### What you should do
Duplicate every line between the line containing "You are a computer-use agent. This" and the line containing "pos(569,42)", inclusive, from the records below. Leave the pictures out of your answer.

### Provided entries

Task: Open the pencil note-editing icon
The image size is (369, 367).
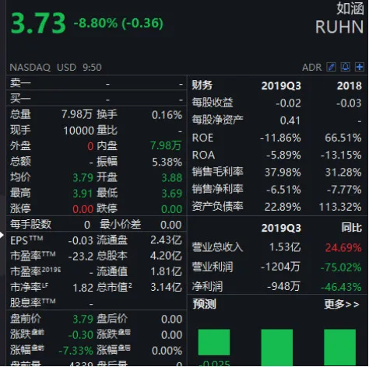Action: coord(331,67)
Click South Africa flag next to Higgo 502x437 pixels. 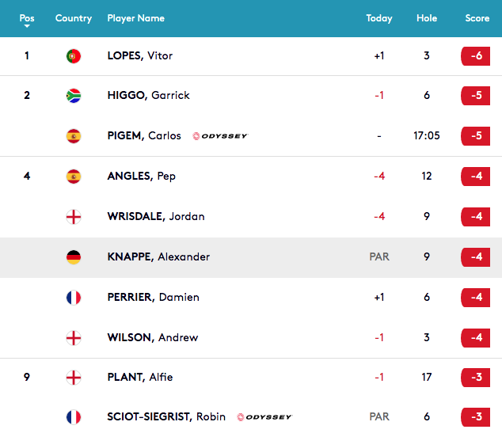tap(74, 96)
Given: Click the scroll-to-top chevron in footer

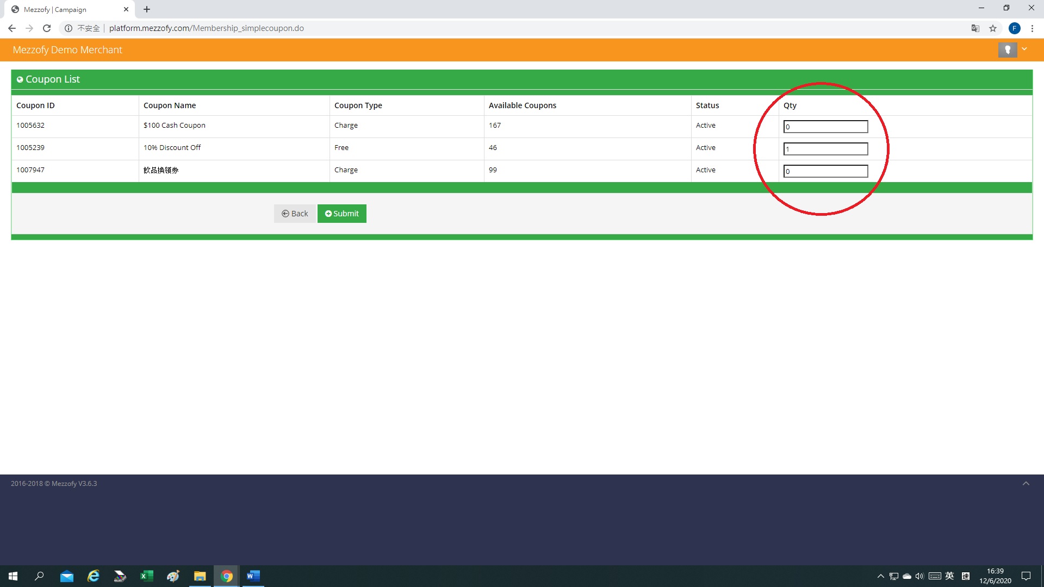Looking at the screenshot, I should click(x=1026, y=483).
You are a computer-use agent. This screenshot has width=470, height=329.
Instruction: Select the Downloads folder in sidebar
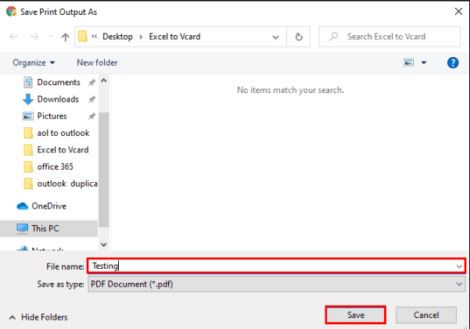pos(57,99)
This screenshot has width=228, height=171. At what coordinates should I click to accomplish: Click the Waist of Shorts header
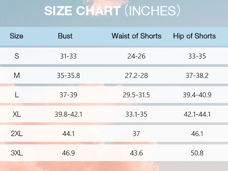[136, 36]
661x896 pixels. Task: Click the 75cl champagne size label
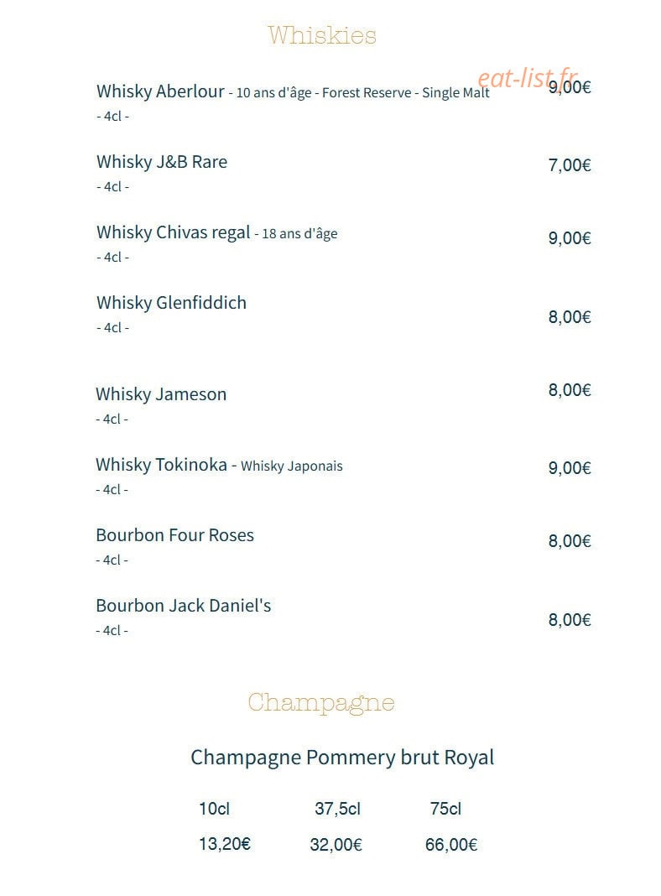pos(445,809)
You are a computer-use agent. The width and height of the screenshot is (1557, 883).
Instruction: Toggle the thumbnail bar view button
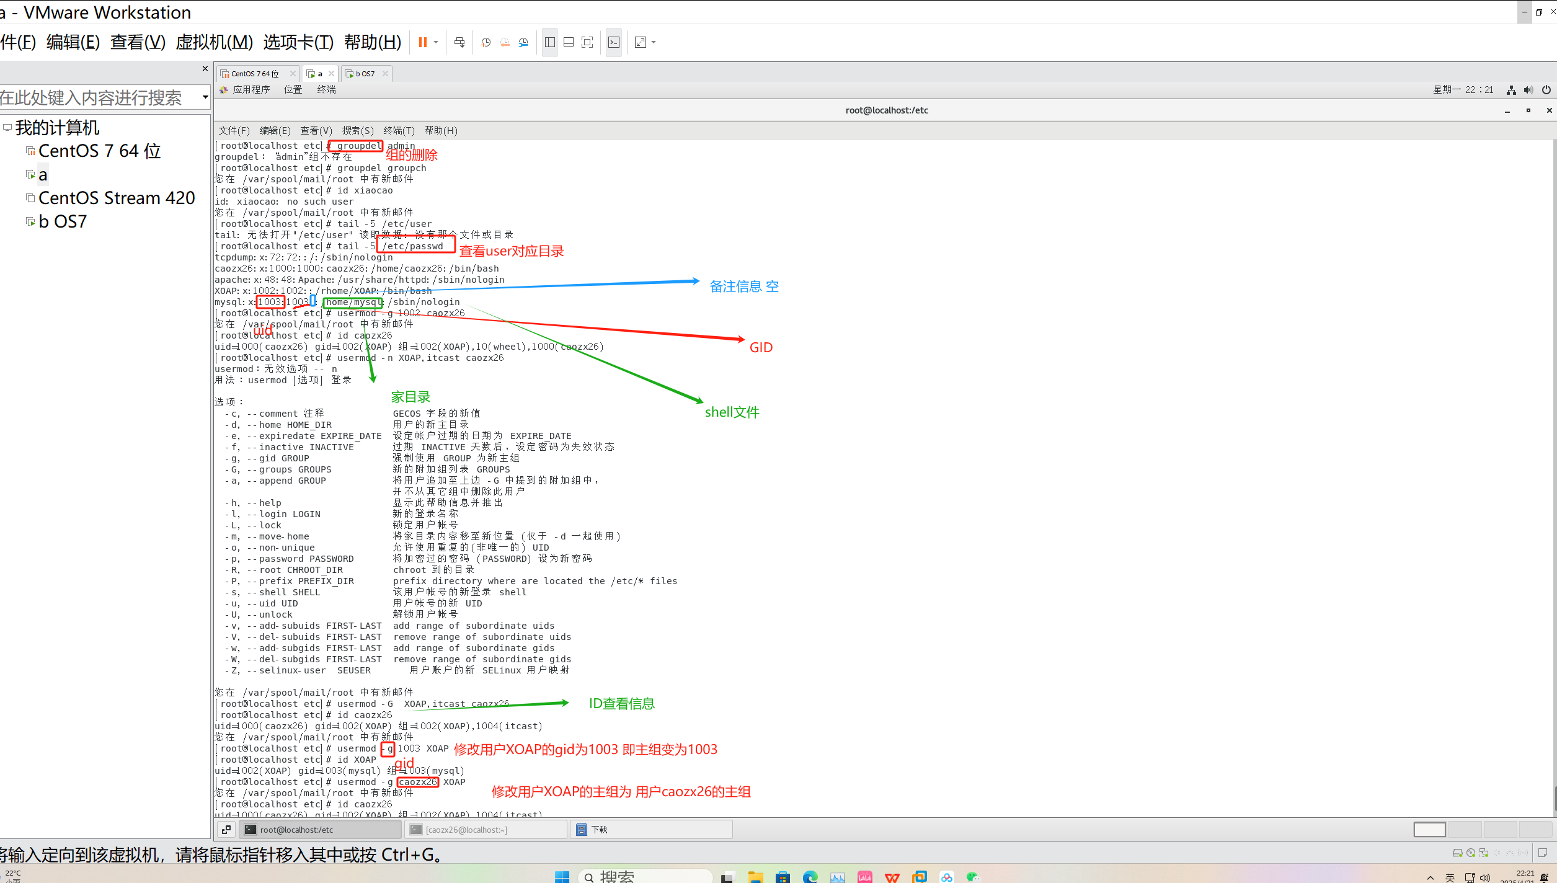pos(569,42)
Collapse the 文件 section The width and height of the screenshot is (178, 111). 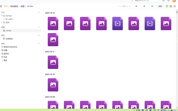(x=39, y=12)
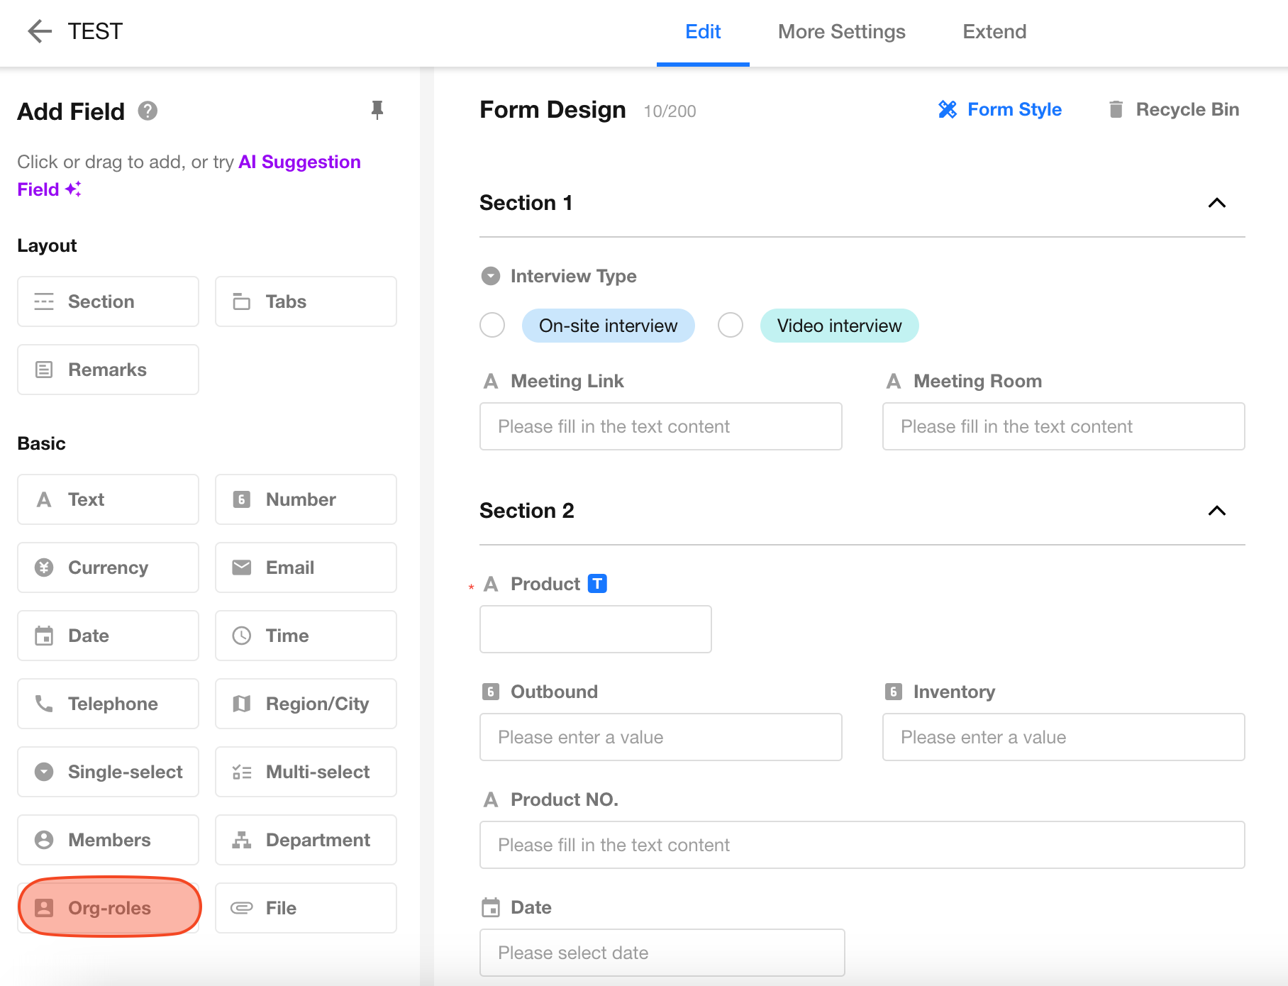Add an Org-roles field
1288x986 pixels.
click(x=109, y=908)
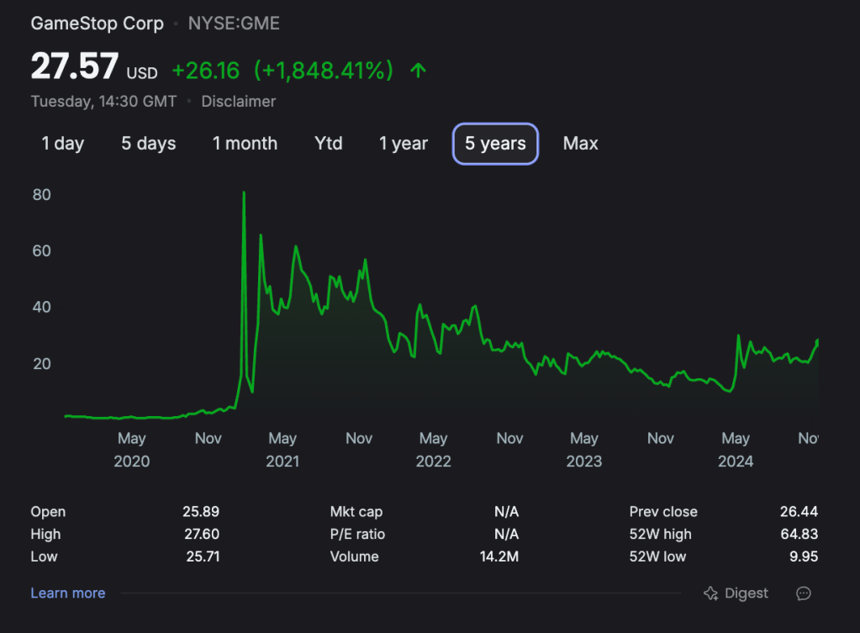The height and width of the screenshot is (633, 860).
Task: Click the early 2021 price spike peak
Action: (x=244, y=194)
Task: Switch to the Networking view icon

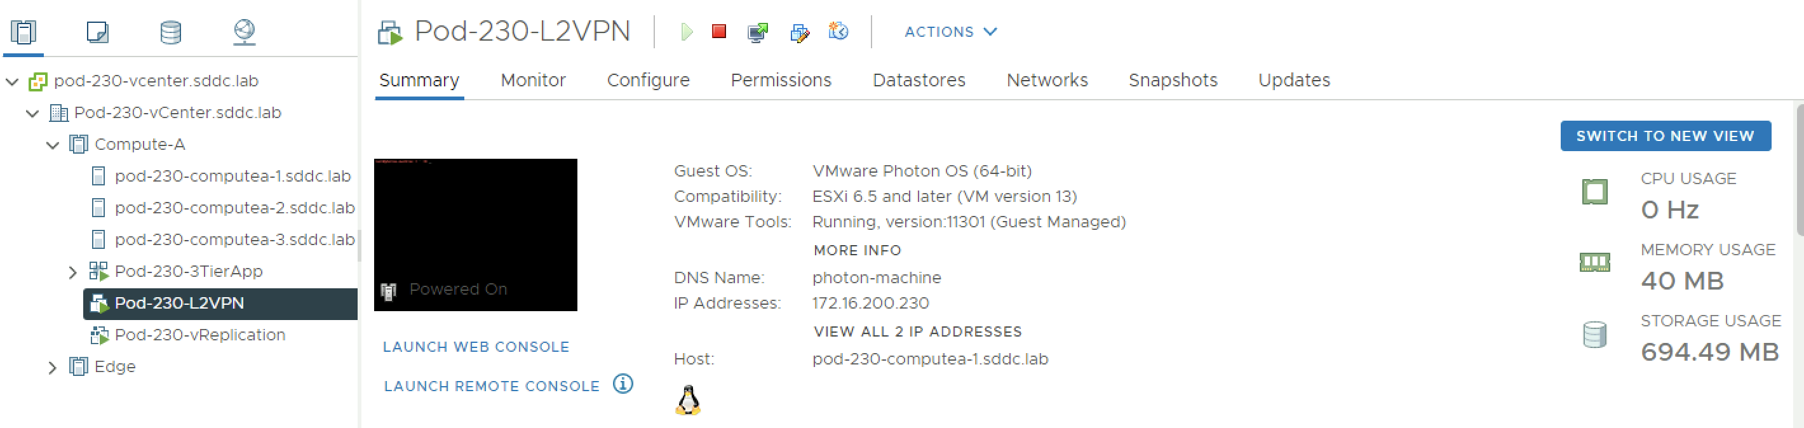Action: click(x=244, y=32)
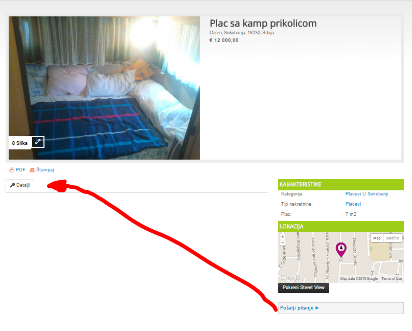Click the main bedroom listing photo

(x=104, y=88)
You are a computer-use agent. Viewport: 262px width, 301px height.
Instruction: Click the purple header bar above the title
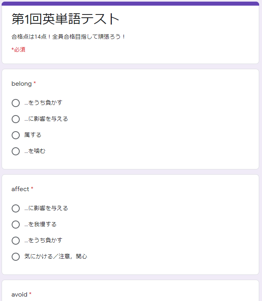pyautogui.click(x=130, y=4)
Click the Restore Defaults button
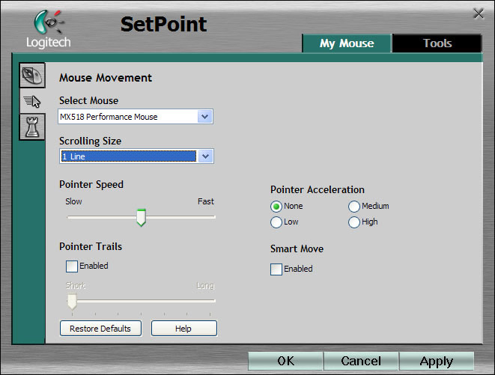The width and height of the screenshot is (495, 375). point(100,329)
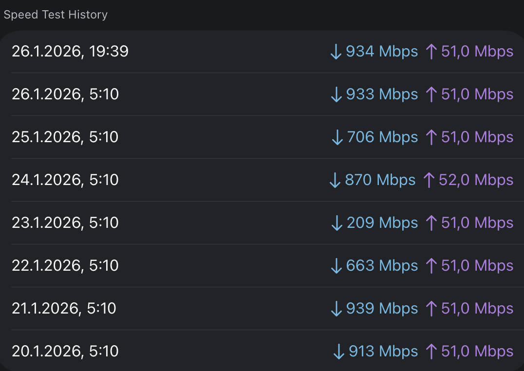This screenshot has height=371, width=524.
Task: Click upload arrow in 20.1.2026 row
Action: click(x=430, y=352)
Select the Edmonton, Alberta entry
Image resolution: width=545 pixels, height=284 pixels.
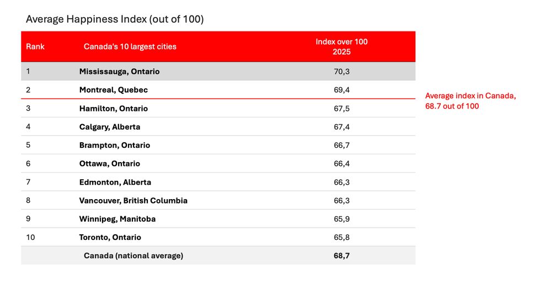coord(115,182)
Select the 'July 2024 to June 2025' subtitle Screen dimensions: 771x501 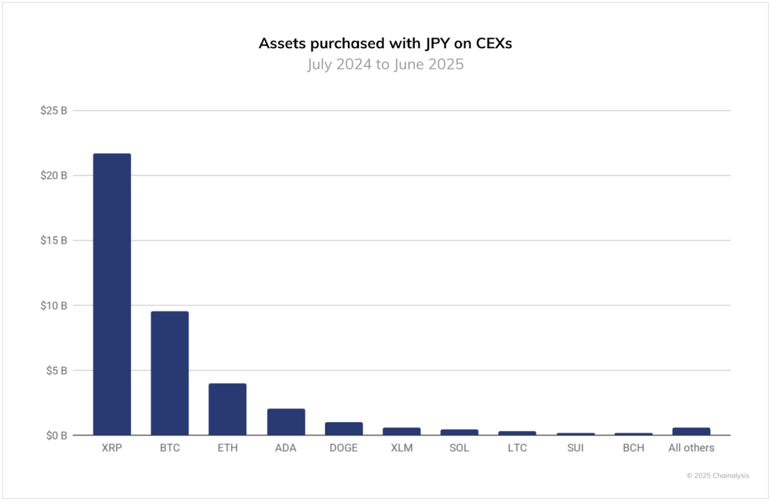(x=386, y=64)
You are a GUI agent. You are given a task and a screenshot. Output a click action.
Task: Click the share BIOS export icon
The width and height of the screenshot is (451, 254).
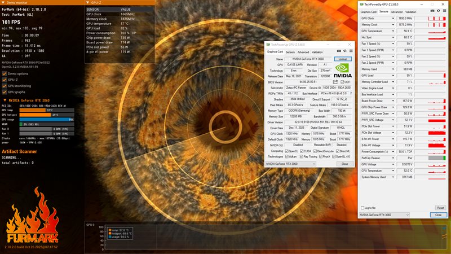[335, 82]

### Worked answer
You are a computer-use agent. This screenshot has width=470, height=329.
Instruction: Select the Downloads folder in sidebar
pos(57,99)
This screenshot has width=228, height=171. At what coordinates should I click to accomplish: Click the Waist of Shorts header
[136, 36]
661x896 pixels. Task: Click the 75cl champagne size label
pos(445,809)
You are a computer-use agent. The width and height of the screenshot is (1557, 883).
Instruction: Toggle the thumbnail bar view button
pos(569,42)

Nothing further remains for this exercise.